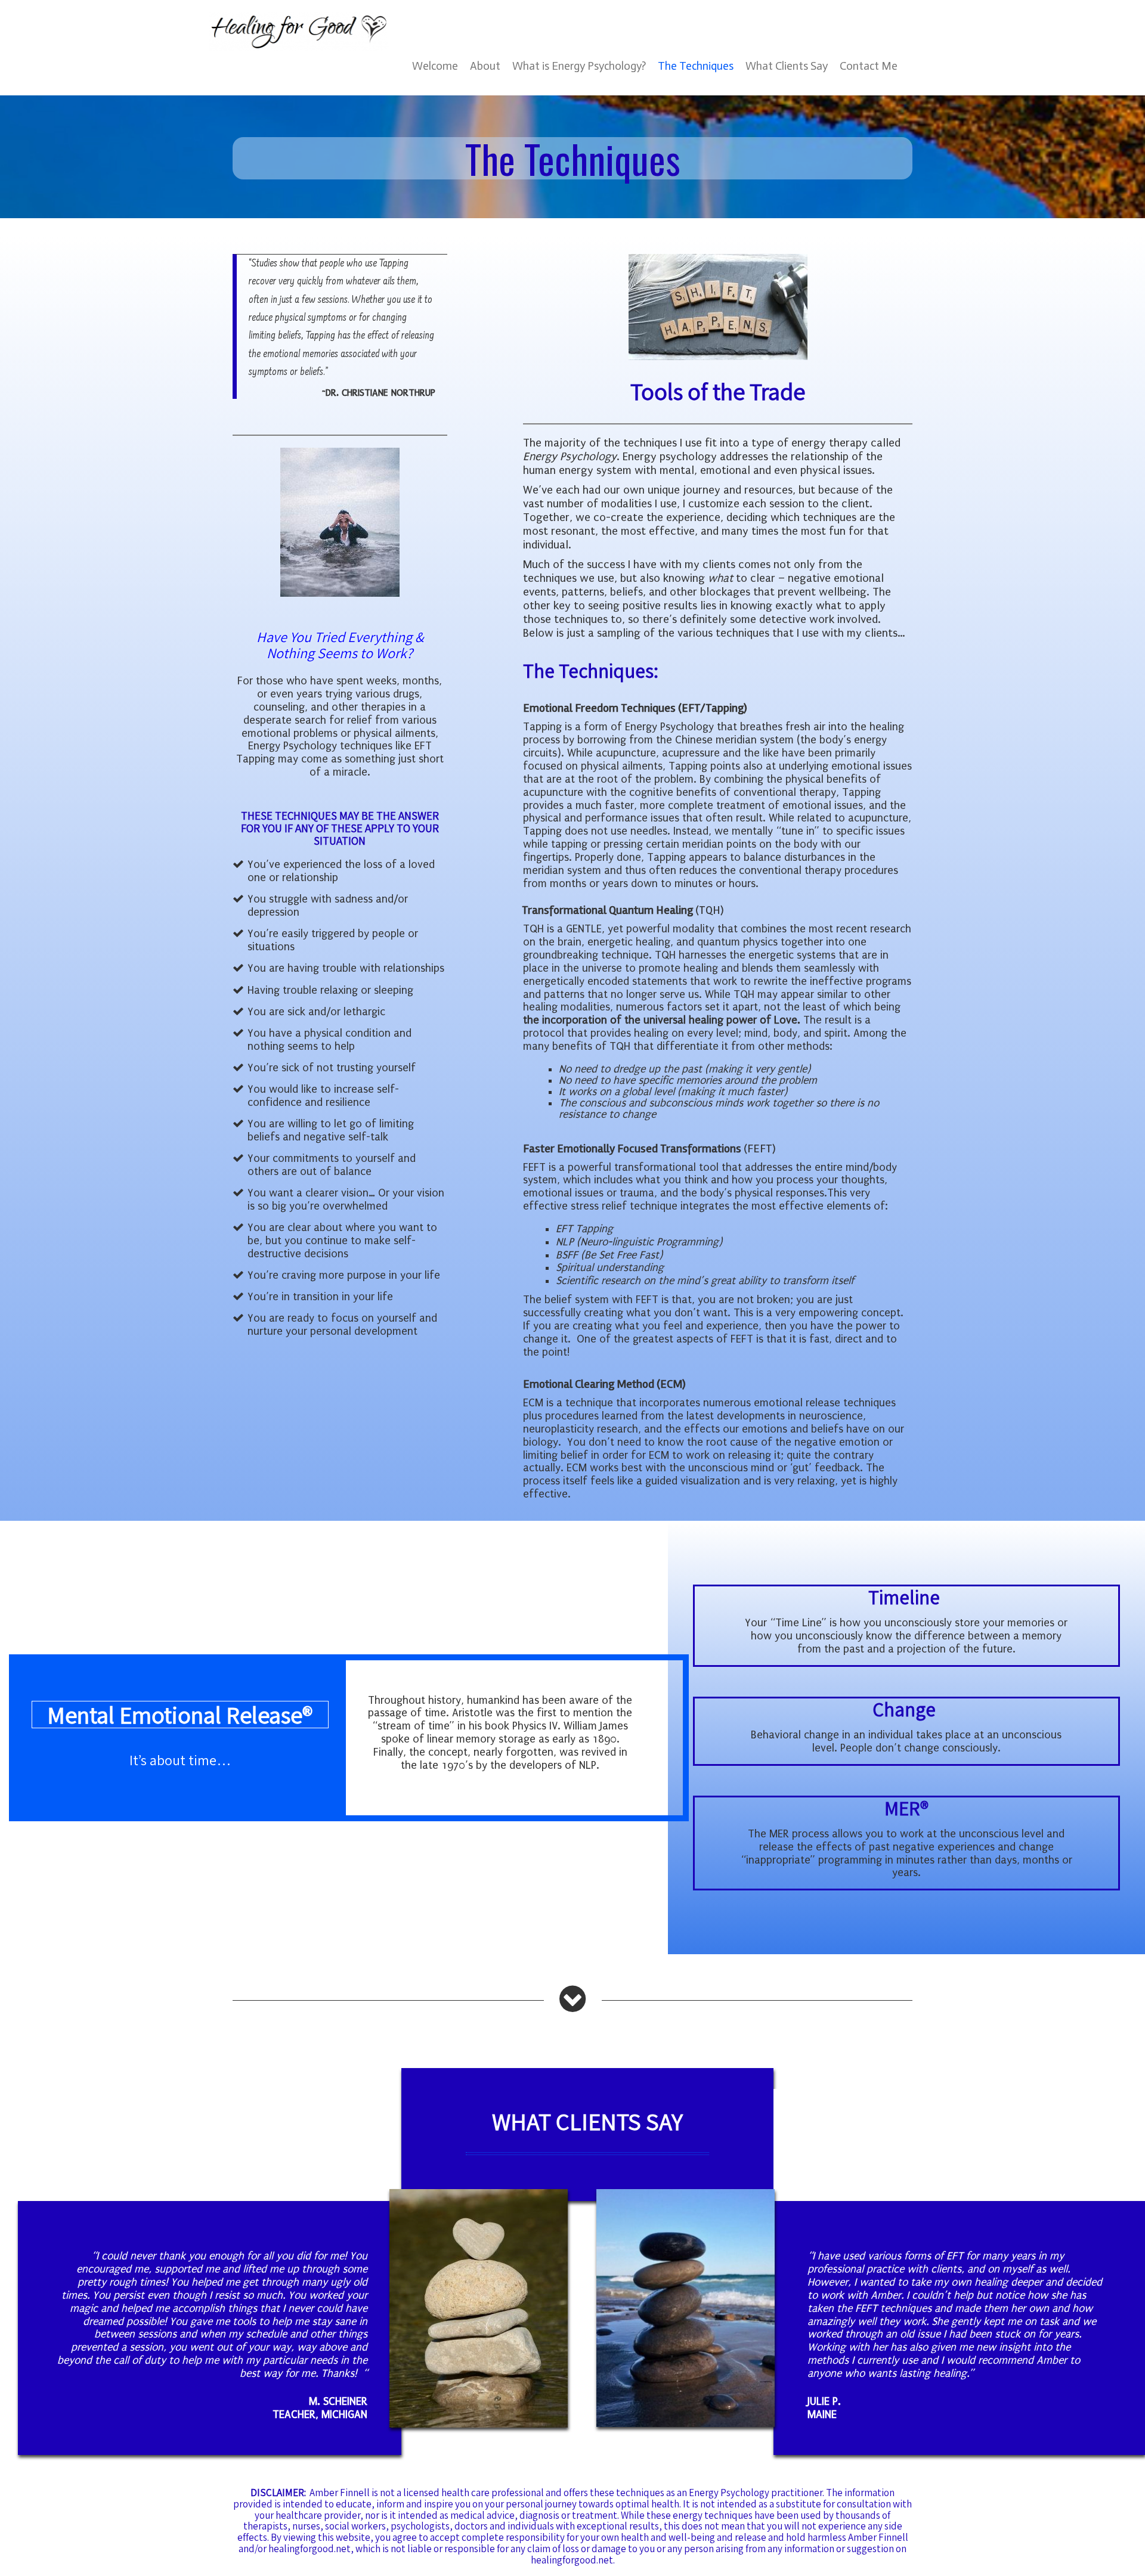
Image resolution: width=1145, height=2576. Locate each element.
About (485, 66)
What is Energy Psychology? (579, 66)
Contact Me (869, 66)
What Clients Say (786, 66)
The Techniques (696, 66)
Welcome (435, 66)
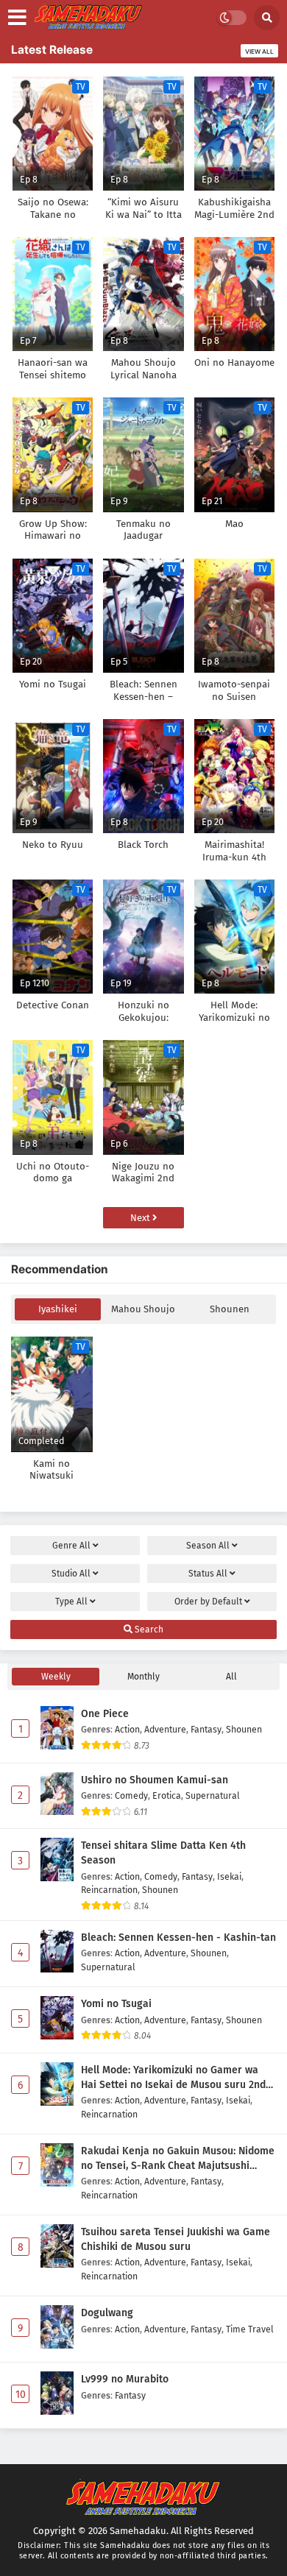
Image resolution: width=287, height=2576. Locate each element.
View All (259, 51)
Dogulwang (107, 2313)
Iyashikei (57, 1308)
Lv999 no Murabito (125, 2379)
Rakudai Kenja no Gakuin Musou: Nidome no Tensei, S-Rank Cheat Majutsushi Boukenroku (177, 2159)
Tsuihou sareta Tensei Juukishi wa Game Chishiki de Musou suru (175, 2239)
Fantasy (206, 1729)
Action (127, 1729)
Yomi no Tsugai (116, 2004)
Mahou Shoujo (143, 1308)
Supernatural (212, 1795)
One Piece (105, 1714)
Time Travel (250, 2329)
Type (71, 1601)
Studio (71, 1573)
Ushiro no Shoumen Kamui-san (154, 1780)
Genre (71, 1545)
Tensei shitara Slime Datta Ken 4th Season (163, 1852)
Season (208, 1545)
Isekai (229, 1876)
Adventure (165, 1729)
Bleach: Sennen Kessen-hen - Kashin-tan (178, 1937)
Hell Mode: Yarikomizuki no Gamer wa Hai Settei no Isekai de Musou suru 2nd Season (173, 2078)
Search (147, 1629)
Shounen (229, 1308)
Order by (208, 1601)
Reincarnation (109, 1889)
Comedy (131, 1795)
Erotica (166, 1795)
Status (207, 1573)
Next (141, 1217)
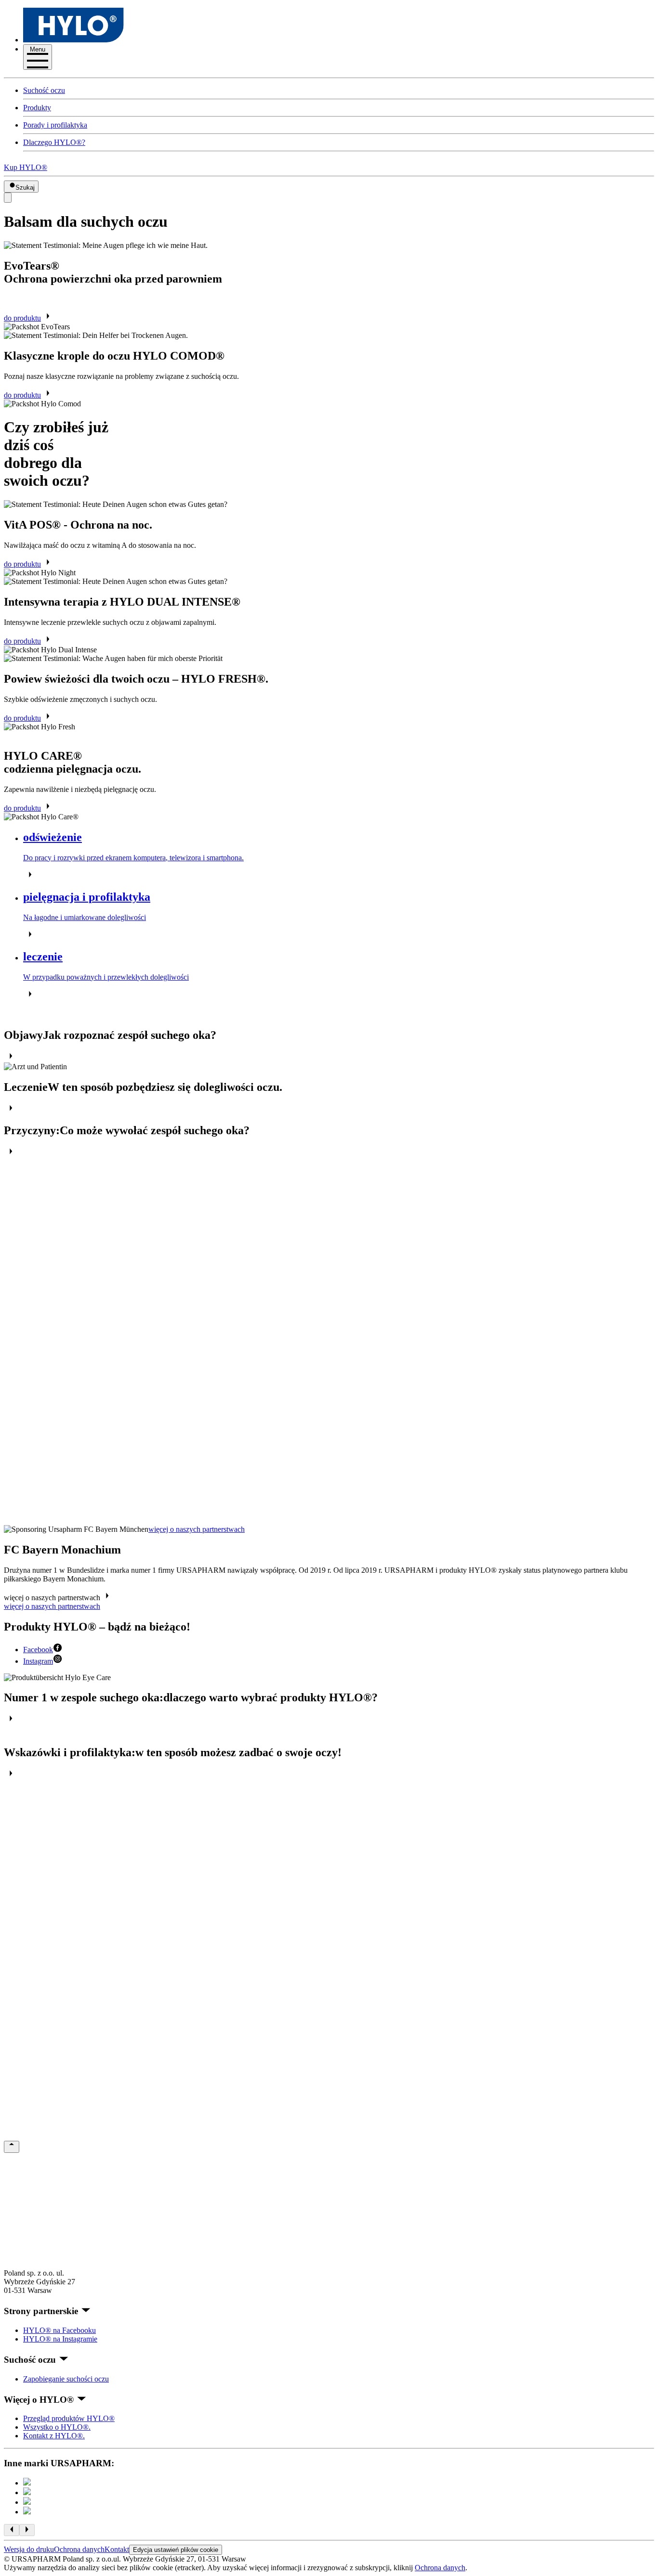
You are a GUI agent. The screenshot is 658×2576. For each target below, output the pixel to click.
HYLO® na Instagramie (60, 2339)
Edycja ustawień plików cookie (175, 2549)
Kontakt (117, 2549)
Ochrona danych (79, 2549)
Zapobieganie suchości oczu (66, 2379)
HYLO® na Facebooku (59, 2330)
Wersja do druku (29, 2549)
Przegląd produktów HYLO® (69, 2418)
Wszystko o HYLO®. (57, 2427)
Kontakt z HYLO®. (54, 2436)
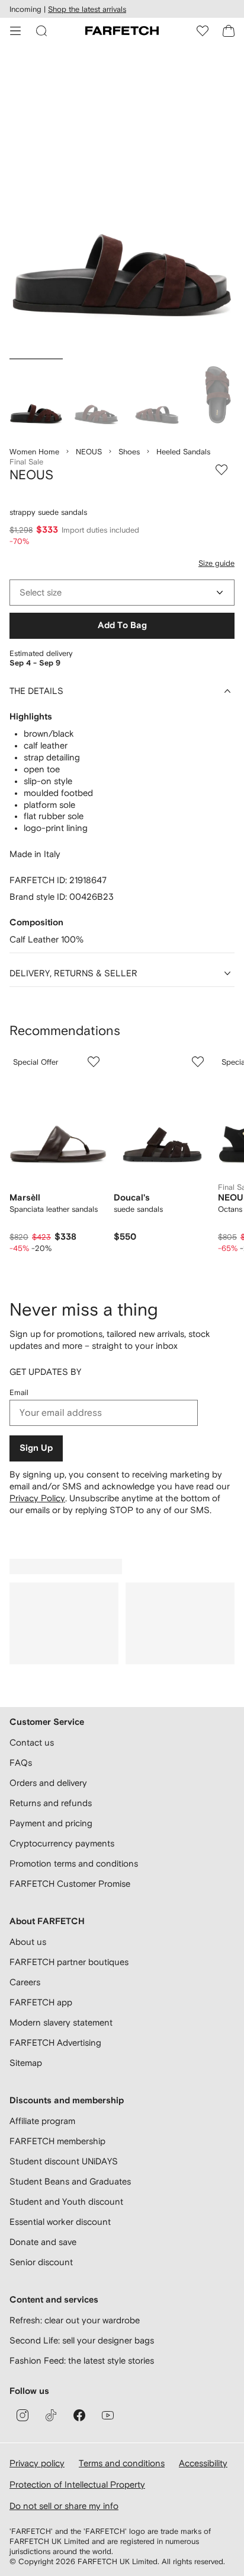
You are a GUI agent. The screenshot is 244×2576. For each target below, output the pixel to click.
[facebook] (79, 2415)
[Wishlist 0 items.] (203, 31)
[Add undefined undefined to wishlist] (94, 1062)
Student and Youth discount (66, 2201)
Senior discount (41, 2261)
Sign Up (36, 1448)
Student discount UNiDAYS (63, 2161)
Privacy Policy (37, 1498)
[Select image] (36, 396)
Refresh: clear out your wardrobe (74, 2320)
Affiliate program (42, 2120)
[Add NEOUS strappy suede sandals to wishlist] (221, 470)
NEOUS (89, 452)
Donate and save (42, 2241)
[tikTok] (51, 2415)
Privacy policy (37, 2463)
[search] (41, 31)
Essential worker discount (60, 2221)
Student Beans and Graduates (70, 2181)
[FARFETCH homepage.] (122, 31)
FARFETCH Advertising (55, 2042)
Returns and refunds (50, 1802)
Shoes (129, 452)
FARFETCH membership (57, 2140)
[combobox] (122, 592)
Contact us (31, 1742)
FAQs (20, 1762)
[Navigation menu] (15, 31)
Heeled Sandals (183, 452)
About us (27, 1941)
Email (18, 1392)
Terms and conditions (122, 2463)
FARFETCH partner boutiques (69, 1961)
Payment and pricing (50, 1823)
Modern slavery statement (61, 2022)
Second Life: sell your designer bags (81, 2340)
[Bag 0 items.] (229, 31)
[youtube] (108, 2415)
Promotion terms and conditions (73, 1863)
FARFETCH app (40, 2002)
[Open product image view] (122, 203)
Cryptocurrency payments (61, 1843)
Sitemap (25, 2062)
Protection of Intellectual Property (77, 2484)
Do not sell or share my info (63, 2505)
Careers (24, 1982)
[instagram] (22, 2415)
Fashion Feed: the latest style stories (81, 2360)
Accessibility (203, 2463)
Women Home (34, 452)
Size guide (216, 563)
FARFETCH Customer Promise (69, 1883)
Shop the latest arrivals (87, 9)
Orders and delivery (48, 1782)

EXERCISE:
After reading through the records, count the lines that hold the string "discount" and give only the count.

SOLUTION FOR THIS TASK:
4